THUNDER BAY, ONT. — Benjamin Feagin, owner of AgriTech North vertical farm in Dryden, says their second-place recognition in Bioenterprise Canada’s Northern Ontario Innovation Challenge is beneficial by putting Northwestern talent in the spotlight.
“While it’s painful to see that there’s no funding awarded at the second and third level of the innovation challenge, the reputation that it has afforded us alone is still helpful and it helps us in the long term,” Feagin said. “But yeah, we were really hoping for that first place.”
The first-place prize of $5,000 was awarded to BioNorth Solutions of Thunder Bay, while TECC Agriculture Ltd., a precision agriculture company in New Liskeard, rounded out the top three.
Feagin says Northwestern Ontario is often seen as a territory in which innovation doesn’t happen, while southern Ontario Innovation projects receive vital provincial, federal and municipal funding.
“Being able to feature the innovations that are occurring in Northwestern Ontario provides significant value to changing the discourse around what’s happening up here and what we have to contribute to a multitude of different industries,” Feagin said.
AgriTech North says they are the first wholesale-scale grower of fresh produce in the Northwest. It grows leafy greens and small fruiting crops and has a year-round distribution chain. The facility serves mainly rural and remote areas, which Feagin says are often left behind by urban infrastructure.

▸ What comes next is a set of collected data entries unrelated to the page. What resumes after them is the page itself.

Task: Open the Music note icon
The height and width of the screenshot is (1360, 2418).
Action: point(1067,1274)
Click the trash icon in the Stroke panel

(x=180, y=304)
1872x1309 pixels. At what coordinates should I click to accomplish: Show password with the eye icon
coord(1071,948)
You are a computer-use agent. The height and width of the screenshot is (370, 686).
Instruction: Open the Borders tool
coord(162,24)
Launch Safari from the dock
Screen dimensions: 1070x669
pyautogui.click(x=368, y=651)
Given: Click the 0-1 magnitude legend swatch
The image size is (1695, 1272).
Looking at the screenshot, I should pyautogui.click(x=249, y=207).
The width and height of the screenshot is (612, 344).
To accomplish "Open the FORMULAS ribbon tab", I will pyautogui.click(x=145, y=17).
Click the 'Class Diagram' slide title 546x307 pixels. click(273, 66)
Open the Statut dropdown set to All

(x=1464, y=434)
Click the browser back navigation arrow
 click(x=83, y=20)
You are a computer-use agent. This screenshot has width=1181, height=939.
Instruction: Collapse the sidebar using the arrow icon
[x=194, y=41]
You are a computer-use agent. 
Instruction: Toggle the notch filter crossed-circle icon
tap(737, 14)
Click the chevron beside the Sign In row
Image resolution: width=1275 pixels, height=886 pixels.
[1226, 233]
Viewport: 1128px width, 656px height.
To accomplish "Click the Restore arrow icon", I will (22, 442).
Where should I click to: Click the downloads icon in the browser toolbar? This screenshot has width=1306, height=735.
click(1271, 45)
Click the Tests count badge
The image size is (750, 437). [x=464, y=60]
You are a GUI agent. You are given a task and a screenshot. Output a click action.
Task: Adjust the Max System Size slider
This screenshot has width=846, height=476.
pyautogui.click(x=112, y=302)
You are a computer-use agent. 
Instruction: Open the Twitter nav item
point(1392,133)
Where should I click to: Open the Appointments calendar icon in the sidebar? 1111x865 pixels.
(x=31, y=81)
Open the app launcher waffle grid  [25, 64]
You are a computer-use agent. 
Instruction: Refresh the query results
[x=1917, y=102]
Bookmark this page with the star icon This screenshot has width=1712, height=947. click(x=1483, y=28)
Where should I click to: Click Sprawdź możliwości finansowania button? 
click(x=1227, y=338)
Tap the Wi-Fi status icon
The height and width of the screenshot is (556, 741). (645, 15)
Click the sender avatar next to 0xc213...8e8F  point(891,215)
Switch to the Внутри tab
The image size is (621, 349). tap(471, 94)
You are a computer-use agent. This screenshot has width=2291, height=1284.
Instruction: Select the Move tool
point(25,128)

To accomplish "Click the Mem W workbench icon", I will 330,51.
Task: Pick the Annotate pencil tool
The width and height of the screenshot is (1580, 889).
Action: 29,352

“There is no distribution infrastructure that currently exists for the cold and frozen chain, (the infrastructure used to move fresh product around),” he said. “There are trucks that pass by that have cold, frozen or room temperature storage, but the infrastructure is lacking in our communities in the sense that there’s nowhere for those (trucks) to go in order for them to be acquired in our rural communities. And that’s one of the challenges that’s causing our food insecurity in Northwestern Ontario, is lack of infrastructure.”
Feagin says there are significant innovations in his area of work that can easily be applied to these challenges.
“And that’s the market gap we’re filling. We’re a social enterprise beneficial corporation or B-Corp for short,” he said. “We are built upon a foundation of transparency and we have four pillars in our B-corporate registration; food security, sustainability, education, and workplace diversity, equity and inclusion (D&EI). We are 100 per cent D&EI staff, we’re Indigenous, differently labelled and LGBTQ.”
Feagin says the food industry is extremely capital-intensive and as a result, food organizations are pressured to take on substantial equity investment to make their profit possible. He says Ontario’s statistics show that more than 70 per cent of what’s grown in greenhouses across Ontario is exported to the U.S.
“We’ve made a decision as an organization to refuse equity investment because it’s an incompatible concept with food security. One cannot have equity investment and be a food security project from our perspective. We have food insecurity because we don’t grow enough . . . and because equity investors are pressuring these organizations into selling south of the border where there’s more money involved,” Feagin said.
He added that everything AgriTech North grows is dedicated to Northwestern Ontario with a specific emphasis on “our rural and remote communities and our Indigenous peoples.”
Feagin operates his business with five employees and is hoping to grow. He said staffing has become challenging, mostly because they’ve had a significant financial shortfall due to almost every piece of technology they recently received, either electrical or mechanical, being defective upon arrival.
“Air conditioners, all the pumps, all the sensors, everything has been defective and so we’ve been working through that for the last six months trying to get equipment that works,” he stressed.
“We attribute that to much of it being rushed out in between COVID lockdowns and or being damaged in shipment (compounded by) the current issues with the supply chain. That’s a significant deficit that has challenged our ability to survive.”
He added that “there’s nothing there” for them in terms of COVID-19 relief funding while they are “definitely taking the brunt of COVID impacts” as far as the supply chain is concerned. The company didn’t receive any COVID relief despite having been directly impacted by the pandemic because they are a new startup company and didn’t have revenue prior to COVID.